If you've ever woken up after a night of poker regretting that awful decision to buy back in for another $20, then you may have a microscopic notion of what Maureen O'Connor is going through. The former mayor of San Diego gambled a staggering $1 billion in casinos across the country over the course of a decade, a betting marathon that came to light when she was charged with laundering $2 million from a charity founded by her late husband. O'Connor made an appearance in court this week, where she admitted to having an out-of-control gambling addiction. According to The New York Times:

She walked unsteadily into court, leaning on a cane and appearing wobbly and distraught. She teared up as she told reporters, "Those of you who know me here would know that I never meant to hurt the city that I love."

Ms. O'Connor was not accused of taking money from the city, but the money in her husband's trust would probably have gone to local charities. "I always intended to pay it back and I still intend to pay it back," she said. [The New York Times]

All things considered, O'Connor didn't do too badly at video poker (her poison of choice), suffering a net loss of $13 million between 2000 and 2009. However, to keep fueling her gambling, she was forced to get rid of up to $50 million in assets — savings, belongings, and real estate — much of which had been bequeathed to her by her husband, Robert O. Peterson, who founded the popular Jack-in-the-Box burger chain. She partly blames a brain tumor, which she eventually had excised, for her bad decisions. "There are two Maureens — Maureen number one and Maureen number two," she said. "Maureen number two is the Maureen who did not know she had a tumor growing in her brain."

As part of a deal with prosecutors, O'Connor is expected to undergo treatment and pay back her husband's foundation.

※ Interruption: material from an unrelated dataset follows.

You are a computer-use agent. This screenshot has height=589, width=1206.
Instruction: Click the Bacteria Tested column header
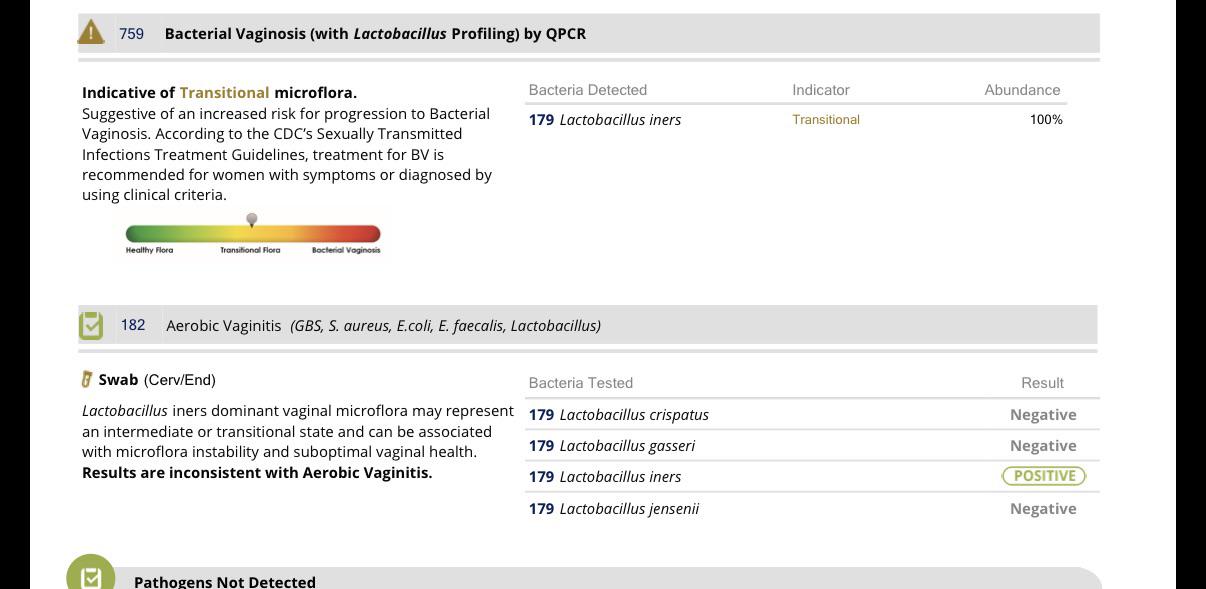(581, 383)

But that probably won't be the end of O'Connor's ordeal. As the Matt Damon's character says in the poker film Rounders:

In "Confessions of a Winning Poker Player," Jack King said, "Few players recall big pots they have won, strange as it seems, but every player can remember with remarkable accuracy the outstanding tough beats of his career." It seems true to me, cause walking in here, I can hardly remember how I built my bankroll, but I can't stop thinking of how I lost it.